## What you need to do
Output every entry exactly as given.

─── Data records ───

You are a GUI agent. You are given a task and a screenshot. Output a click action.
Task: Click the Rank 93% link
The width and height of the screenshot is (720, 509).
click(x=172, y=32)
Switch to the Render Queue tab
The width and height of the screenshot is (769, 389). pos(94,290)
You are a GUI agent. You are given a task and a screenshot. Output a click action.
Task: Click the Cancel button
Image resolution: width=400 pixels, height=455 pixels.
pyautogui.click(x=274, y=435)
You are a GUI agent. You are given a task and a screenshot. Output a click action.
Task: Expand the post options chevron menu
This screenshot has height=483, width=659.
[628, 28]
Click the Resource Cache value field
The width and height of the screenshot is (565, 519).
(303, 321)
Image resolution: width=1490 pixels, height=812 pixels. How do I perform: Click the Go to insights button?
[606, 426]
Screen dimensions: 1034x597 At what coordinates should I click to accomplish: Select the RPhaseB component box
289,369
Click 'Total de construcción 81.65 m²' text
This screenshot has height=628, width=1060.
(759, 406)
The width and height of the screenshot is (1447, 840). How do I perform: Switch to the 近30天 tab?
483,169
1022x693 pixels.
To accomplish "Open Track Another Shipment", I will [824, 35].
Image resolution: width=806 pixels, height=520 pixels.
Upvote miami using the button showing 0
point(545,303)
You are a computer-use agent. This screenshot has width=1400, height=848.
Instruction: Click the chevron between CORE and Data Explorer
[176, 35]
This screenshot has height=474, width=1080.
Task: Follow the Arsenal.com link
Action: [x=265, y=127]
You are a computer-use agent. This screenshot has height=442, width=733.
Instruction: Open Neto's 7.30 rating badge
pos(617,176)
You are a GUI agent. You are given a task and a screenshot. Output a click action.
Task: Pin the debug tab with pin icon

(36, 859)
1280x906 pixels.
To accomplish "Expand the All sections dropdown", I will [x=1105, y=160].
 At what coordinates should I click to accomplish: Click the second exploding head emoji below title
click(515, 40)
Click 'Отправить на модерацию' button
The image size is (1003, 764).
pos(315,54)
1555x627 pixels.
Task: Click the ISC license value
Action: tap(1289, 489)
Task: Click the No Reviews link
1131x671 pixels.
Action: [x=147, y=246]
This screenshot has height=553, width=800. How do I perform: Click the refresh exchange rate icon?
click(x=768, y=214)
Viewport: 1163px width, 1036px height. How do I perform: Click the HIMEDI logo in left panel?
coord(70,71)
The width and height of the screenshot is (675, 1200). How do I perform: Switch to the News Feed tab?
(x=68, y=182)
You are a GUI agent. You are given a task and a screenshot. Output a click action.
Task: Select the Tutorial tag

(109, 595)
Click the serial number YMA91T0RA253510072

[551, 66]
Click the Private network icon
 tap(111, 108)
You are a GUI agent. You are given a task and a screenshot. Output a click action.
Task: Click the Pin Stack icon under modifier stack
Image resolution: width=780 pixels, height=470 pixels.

───

## Response area
You are a GUI agent. You are given a task and a screenshot. Output a click action.
Task: Click the Rank 93% link
The width and height of the screenshot is (720, 509).
click(x=172, y=32)
Switch to the Render Queue tab
The width and height of the screenshot is (769, 389). pos(94,290)
You are a GUI agent. You are given a task and a screenshot. Output a click action.
Task: Click the Cancel button
Image resolution: width=400 pixels, height=455 pixels.
pyautogui.click(x=274, y=435)
You are a GUI agent. You are given a task and a screenshot. Output a click action.
Task: Expand the post options chevron menu
This screenshot has height=483, width=659.
[628, 28]
Click the Resource Cache value field
The width and height of the screenshot is (565, 519).
(303, 321)
Image resolution: width=1490 pixels, height=812 pixels. How do I perform: Click the Go to insights button?
[606, 426]
Screen dimensions: 1034x597 At what coordinates should I click to accomplish: Select the RPhaseB component box
289,369
Click 'Total de construcción 81.65 m²' text
This screenshot has height=628, width=1060.
(759, 406)
The width and height of the screenshot is (1447, 840). How do I perform: Switch to the 近30天 tab?
483,169
1022x693 pixels.
To accomplish "Open Track Another Shipment", I will [824, 35].
Image resolution: width=806 pixels, height=520 pixels.
Upvote miami using the button showing 0
point(545,303)
You are a computer-use agent. This screenshot has width=1400, height=848.
Instruction: Click the chevron between CORE and Data Explorer
[176, 35]
This screenshot has height=474, width=1080.
Task: Follow the Arsenal.com link
Action: [x=265, y=127]
You are a computer-use agent. This screenshot has height=442, width=733.
Instruction: Open Neto's 7.30 rating badge
pos(617,176)
You are a GUI agent. You are given a task and a screenshot. Output a click action.
Task: Pin the debug tab with pin icon

(36, 859)
1280x906 pixels.
To accomplish "Expand the All sections dropdown", I will [x=1105, y=160].
 At what coordinates should I click to accomplish: Click the second exploding head emoji below title
click(515, 40)
Click 'Отправить на модерацию' button
The image size is (1003, 764).
pos(315,54)
1555x627 pixels.
Task: Click the ISC license value
Action: tap(1289, 489)
Task: Click the No Reviews link
1131x671 pixels.
Action: [x=147, y=246]
This screenshot has height=553, width=800. How do I perform: Click the refresh exchange rate icon?
click(x=768, y=214)
Viewport: 1163px width, 1036px height. How do I perform: Click the HIMEDI logo in left panel?
coord(70,71)
The width and height of the screenshot is (675, 1200). How do I perform: Switch to the News Feed tab?
(x=68, y=182)
You are a GUI agent. You are given a task and a screenshot. Output a click action.
Task: Select the Tutorial tag

(109, 595)
Click the serial number YMA91T0RA253510072

[551, 66]
Click the Private network icon
 tap(111, 108)
You are a GUI agent. You are given a task and a screenshot. Output a click action.
Task: Click the Pin Stack icon under modifier stack
Image resolution: width=780 pixels, height=470 pixels.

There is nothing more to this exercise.